• **How to complete this task**:
Reproduce every record exactly.

Saved entries

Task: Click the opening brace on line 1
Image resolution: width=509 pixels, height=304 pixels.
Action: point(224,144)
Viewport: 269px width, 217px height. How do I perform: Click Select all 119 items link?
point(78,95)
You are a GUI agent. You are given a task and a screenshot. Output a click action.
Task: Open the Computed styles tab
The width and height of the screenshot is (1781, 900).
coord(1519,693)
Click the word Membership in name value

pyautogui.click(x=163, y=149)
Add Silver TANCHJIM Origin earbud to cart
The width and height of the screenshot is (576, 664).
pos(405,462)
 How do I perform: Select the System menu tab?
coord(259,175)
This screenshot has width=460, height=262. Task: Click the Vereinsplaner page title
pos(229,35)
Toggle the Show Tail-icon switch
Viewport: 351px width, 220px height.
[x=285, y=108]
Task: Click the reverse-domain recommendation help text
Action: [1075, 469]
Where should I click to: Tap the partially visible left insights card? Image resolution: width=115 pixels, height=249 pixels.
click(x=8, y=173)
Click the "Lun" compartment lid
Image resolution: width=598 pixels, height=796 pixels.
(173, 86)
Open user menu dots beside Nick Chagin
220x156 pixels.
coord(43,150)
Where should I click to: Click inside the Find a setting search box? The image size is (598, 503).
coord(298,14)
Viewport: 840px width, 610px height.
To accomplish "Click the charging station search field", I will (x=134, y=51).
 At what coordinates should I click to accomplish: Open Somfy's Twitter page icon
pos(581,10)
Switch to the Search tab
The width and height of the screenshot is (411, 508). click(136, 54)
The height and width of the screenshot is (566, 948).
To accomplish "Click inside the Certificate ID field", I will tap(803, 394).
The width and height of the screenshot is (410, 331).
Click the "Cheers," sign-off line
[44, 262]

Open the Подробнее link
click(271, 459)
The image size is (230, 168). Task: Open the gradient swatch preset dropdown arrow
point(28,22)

• **Your response**:
Task: Click the opening brace on line 1
Image resolution: width=509 pixels, height=304 pixels.
Action: point(224,144)
Viewport: 269px width, 217px height. How do I perform: Click Select all 119 items link?
point(78,95)
You are a GUI agent. You are given a task and a screenshot. Output a click action.
Task: Open the Computed styles tab
The width and height of the screenshot is (1781, 900).
coord(1519,693)
Click the word Membership in name value

pyautogui.click(x=163, y=149)
Add Silver TANCHJIM Origin earbud to cart
The width and height of the screenshot is (576, 664).
pos(405,462)
 How do I perform: Select the System menu tab?
coord(259,175)
This screenshot has width=460, height=262. Task: Click the Vereinsplaner page title
pos(229,35)
Toggle the Show Tail-icon switch
Viewport: 351px width, 220px height.
[x=285, y=108]
Task: Click the reverse-domain recommendation help text
Action: [1075, 469]
Where should I click to: Tap the partially visible left insights card? Image resolution: width=115 pixels, height=249 pixels.
click(x=8, y=173)
Click the "Lun" compartment lid
Image resolution: width=598 pixels, height=796 pixels.
(173, 86)
Open user menu dots beside Nick Chagin
220x156 pixels.
coord(43,150)
Where should I click to: Click inside the Find a setting search box? The image size is (598, 503).
coord(298,14)
Viewport: 840px width, 610px height.
To accomplish "Click the charging station search field", I will (x=134, y=51).
 At what coordinates should I click to accomplish: Open Somfy's Twitter page icon
pos(581,10)
Switch to the Search tab
The width and height of the screenshot is (411, 508). click(136, 54)
The height and width of the screenshot is (566, 948).
To accomplish "Click inside the Certificate ID field", I will tap(803, 394).
The width and height of the screenshot is (410, 331).
Click the "Cheers," sign-off line
[44, 262]

Open the Подробнее link
click(271, 459)
The image size is (230, 168). Task: Open the gradient swatch preset dropdown arrow
point(28,22)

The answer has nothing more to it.